Twenty-one male patients with active duodenal ulcer underwent hourly 24-hr gastric acid collections under controlled, calorically deprived conditions. The 24-hr hourly acid secretory output for the group displayed a statistically significant (p less than 0.001) rhythm, with peak rates occurring during the evening hours and low rates during the early morning hours, by population-mean cosinor statistical analysis. Population-mean cosinor analysis also verified the occurrence of a significant (p = 0.034) circadian rhythm in unstimulated acid secretion in a group (N = 14) of healthy male subjects similarly studied and reported previously. In contrast, population-mean cosinor analysis confirmed the absence of any detectable circadian rhythm in unstimulated acid secretion in a group (N = 17) of postvagotomy and pyloroplasty patients studied 2-11 years after surgery.

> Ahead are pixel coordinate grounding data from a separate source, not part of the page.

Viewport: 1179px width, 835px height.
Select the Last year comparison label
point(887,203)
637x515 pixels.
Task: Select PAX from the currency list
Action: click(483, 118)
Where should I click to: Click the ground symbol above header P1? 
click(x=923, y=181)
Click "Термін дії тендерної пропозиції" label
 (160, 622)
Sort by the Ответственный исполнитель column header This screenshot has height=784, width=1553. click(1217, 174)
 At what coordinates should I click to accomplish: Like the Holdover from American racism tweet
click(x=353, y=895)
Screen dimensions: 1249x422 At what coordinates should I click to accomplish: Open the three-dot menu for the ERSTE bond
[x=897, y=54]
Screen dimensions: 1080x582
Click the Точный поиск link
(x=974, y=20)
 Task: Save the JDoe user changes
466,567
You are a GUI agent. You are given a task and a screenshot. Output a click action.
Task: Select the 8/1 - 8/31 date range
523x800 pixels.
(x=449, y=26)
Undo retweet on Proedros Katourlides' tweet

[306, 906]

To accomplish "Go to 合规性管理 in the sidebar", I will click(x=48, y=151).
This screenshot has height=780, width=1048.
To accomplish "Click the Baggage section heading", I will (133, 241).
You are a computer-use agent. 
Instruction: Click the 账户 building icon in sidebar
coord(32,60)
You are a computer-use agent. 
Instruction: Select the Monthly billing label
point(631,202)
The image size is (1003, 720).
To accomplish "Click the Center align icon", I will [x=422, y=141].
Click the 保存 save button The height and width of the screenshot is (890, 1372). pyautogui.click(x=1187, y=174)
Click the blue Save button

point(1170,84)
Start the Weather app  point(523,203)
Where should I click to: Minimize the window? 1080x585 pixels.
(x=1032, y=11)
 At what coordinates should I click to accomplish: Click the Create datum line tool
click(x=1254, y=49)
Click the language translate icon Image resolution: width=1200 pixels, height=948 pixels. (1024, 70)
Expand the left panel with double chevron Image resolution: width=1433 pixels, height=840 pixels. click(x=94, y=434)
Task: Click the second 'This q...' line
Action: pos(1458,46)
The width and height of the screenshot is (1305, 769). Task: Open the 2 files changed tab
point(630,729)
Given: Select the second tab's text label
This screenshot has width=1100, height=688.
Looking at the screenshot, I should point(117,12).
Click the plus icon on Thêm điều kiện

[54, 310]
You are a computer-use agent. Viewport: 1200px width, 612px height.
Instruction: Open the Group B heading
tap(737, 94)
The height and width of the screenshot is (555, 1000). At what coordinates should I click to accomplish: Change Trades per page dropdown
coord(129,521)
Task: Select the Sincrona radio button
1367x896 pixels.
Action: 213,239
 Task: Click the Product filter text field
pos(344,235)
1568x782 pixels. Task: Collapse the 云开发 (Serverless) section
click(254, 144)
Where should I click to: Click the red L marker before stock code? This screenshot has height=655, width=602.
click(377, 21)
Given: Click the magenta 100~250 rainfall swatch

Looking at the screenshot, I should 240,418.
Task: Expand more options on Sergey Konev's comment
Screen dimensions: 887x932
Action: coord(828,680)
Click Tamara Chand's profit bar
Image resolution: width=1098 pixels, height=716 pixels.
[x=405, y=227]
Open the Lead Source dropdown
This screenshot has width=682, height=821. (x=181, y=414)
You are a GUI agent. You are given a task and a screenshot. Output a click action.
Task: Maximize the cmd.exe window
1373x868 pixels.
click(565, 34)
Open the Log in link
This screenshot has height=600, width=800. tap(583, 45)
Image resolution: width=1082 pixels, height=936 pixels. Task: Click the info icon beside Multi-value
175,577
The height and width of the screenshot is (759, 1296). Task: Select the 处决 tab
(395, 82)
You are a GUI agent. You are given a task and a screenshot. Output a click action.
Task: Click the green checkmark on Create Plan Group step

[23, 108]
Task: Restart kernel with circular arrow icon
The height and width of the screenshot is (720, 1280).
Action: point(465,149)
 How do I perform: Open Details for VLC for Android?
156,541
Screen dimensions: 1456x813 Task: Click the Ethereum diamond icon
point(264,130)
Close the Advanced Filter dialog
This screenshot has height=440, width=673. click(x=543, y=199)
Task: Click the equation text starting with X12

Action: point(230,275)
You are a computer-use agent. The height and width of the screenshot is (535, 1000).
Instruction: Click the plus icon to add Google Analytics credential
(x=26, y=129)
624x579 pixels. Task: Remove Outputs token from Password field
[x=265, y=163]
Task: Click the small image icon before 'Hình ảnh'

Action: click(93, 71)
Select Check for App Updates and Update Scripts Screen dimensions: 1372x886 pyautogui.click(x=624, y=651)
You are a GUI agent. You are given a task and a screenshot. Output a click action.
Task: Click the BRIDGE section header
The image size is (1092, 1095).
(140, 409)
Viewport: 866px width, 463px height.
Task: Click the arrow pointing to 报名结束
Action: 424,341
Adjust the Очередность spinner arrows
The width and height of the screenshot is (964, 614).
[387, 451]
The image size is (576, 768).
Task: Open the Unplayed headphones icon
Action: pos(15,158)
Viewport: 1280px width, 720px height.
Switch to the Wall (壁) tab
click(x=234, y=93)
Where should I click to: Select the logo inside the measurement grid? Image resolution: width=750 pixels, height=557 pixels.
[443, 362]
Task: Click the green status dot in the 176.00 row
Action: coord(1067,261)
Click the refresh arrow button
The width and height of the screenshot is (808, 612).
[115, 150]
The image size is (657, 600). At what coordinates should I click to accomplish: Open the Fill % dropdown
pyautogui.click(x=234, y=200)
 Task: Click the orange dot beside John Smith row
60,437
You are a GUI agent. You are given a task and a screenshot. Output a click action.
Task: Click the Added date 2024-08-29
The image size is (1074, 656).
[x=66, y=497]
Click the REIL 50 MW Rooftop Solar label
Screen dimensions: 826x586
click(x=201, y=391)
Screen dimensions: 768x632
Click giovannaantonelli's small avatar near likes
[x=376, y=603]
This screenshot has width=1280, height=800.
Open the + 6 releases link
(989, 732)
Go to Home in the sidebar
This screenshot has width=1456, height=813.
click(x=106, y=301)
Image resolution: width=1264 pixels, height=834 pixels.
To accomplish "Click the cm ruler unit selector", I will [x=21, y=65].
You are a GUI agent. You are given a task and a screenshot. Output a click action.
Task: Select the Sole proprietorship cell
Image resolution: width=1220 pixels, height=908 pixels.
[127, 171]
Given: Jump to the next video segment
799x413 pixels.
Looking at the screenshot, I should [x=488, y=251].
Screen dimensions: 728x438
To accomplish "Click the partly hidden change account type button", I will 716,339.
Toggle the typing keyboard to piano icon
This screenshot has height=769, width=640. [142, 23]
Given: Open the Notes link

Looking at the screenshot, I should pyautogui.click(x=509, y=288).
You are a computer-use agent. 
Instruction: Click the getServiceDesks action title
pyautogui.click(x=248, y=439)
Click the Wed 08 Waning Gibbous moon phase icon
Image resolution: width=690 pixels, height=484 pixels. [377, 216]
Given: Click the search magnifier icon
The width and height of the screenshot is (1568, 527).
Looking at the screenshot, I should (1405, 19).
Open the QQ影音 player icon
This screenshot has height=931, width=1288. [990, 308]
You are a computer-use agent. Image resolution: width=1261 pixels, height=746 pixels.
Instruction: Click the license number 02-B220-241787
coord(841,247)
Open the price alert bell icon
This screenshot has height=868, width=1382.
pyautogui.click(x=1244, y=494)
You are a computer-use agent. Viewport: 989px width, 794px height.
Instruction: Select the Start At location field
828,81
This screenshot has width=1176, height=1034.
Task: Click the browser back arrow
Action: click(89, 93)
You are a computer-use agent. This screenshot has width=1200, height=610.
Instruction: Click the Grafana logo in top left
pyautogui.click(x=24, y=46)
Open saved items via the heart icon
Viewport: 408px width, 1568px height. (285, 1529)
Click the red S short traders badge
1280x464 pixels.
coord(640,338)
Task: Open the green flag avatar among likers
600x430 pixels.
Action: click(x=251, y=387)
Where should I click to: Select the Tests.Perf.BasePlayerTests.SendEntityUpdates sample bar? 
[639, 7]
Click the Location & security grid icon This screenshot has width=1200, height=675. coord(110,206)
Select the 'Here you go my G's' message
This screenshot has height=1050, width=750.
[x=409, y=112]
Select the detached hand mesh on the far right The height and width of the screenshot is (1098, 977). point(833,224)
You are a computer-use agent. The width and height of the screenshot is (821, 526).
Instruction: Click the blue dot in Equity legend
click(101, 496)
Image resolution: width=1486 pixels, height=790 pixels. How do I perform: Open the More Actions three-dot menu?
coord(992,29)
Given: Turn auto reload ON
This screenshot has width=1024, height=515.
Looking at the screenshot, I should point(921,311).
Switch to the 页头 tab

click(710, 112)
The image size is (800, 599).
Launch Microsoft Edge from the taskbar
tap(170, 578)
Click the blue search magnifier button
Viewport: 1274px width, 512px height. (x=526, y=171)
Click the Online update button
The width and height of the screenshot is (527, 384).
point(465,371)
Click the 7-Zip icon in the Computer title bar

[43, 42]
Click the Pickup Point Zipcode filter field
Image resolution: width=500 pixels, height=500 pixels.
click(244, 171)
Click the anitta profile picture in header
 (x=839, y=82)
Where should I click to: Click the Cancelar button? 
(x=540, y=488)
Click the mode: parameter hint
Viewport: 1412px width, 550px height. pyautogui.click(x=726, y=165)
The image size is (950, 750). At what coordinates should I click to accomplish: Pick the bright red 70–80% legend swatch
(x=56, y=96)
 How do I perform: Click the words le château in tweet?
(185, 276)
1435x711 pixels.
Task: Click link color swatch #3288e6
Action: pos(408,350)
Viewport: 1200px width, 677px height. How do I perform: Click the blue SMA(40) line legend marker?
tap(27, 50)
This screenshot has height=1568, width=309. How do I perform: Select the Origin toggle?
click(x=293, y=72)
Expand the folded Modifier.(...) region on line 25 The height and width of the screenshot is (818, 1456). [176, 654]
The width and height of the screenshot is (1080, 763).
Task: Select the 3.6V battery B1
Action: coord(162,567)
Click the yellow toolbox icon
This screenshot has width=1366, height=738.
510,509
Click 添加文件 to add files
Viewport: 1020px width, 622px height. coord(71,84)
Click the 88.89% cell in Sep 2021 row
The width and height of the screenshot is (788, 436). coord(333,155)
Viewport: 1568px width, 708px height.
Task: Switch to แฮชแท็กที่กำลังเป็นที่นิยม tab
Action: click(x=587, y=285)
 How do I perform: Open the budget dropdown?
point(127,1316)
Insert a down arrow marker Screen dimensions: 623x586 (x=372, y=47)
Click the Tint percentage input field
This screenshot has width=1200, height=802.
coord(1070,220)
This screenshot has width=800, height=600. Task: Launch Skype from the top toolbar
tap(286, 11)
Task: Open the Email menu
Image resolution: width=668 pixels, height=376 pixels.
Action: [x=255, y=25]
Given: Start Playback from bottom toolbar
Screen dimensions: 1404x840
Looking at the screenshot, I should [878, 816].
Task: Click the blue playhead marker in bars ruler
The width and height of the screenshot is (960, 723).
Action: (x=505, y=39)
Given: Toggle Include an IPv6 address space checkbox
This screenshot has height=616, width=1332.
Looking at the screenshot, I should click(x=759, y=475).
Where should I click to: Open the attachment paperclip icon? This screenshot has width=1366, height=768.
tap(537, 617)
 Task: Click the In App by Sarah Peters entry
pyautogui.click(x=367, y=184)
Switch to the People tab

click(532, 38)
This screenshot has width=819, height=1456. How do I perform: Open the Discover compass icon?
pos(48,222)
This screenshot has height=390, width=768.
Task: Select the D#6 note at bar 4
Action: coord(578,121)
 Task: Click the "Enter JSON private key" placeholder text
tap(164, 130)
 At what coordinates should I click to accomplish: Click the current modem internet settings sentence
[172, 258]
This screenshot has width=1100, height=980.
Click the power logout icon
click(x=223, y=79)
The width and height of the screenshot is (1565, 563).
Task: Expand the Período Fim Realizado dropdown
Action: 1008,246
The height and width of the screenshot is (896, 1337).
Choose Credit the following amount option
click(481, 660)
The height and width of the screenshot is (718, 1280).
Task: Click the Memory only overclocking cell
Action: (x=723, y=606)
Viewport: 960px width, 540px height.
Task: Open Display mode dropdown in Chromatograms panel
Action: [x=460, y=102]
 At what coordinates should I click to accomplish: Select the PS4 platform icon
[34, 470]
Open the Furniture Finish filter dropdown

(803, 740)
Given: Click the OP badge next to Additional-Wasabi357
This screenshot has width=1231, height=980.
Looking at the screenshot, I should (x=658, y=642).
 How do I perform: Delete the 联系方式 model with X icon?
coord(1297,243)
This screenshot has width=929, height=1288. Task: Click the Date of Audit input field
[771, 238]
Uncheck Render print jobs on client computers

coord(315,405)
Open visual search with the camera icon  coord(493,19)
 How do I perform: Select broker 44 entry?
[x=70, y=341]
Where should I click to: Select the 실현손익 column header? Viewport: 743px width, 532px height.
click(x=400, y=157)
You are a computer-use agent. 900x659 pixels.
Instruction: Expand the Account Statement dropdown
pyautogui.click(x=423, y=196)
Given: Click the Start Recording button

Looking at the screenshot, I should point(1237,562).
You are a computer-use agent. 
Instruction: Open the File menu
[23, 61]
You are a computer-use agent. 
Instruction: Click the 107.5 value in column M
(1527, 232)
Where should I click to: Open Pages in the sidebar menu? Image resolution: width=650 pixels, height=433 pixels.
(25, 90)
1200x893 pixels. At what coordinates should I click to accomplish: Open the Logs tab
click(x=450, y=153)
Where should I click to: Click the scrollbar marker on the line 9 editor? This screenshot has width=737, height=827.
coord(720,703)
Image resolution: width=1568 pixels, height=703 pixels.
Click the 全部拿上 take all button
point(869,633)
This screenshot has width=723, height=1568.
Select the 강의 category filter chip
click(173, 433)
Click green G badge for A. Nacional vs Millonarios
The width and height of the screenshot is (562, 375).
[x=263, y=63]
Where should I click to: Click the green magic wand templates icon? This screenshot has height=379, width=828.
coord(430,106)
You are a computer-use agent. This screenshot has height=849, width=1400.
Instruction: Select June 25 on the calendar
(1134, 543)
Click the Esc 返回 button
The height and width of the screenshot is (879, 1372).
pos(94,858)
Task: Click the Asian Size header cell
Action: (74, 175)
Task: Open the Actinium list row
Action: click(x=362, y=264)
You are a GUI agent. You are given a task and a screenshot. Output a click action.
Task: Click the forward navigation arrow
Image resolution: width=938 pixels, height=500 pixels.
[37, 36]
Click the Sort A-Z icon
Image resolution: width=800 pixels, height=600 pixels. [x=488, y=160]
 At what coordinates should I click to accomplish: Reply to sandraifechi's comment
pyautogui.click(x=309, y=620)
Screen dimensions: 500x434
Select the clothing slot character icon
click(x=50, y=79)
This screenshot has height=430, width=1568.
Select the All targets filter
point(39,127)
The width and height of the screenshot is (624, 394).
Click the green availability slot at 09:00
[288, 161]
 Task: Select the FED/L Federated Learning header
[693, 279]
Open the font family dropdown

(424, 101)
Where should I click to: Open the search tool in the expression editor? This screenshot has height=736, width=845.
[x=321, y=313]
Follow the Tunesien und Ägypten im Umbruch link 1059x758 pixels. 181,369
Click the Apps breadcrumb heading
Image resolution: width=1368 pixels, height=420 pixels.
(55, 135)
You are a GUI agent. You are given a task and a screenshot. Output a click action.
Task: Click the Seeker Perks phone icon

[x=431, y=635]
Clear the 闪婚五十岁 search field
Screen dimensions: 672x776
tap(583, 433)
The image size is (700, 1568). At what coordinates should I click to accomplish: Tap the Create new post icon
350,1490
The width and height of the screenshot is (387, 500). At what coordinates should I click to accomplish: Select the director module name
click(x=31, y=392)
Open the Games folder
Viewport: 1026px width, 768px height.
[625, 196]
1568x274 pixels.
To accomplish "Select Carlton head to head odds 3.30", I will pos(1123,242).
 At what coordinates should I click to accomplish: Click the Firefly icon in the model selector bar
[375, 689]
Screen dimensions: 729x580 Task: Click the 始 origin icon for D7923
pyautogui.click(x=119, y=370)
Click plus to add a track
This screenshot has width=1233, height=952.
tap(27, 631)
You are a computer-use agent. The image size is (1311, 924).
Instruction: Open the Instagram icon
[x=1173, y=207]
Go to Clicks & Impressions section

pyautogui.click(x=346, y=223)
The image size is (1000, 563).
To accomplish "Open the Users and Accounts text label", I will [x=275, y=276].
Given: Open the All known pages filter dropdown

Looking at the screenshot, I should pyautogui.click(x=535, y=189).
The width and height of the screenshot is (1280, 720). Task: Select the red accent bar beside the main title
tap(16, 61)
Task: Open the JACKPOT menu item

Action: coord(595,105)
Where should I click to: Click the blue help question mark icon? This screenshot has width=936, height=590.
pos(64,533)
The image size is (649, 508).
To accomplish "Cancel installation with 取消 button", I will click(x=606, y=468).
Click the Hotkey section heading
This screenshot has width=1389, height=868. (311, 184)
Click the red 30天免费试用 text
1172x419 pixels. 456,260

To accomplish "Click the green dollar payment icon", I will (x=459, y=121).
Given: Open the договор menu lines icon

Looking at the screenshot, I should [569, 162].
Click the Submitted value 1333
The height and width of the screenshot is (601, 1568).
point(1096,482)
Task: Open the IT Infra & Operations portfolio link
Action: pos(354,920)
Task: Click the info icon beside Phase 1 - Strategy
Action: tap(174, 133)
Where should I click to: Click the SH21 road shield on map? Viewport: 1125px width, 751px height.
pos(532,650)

Population-mean cosinor analysis of 4-hr plasma gastrin determinations, obtained in all groups during the 24-hr gastric acid collection, revealed an absence of any detectable circadian rhythm in plasma gastrin. This latter finding is compatible with the interpretation that the circadian rhythm of unstimulated gastric acid secretion, observed in the clinically healthy and active ulcer groups, is unrelated to changes in plasma gastrin levels. The employment of quantitative chronobiological inferential statistical techniques is important to the analysis of any time-dependent measurement in gastrointestinal function, of which gastric acidity is one example.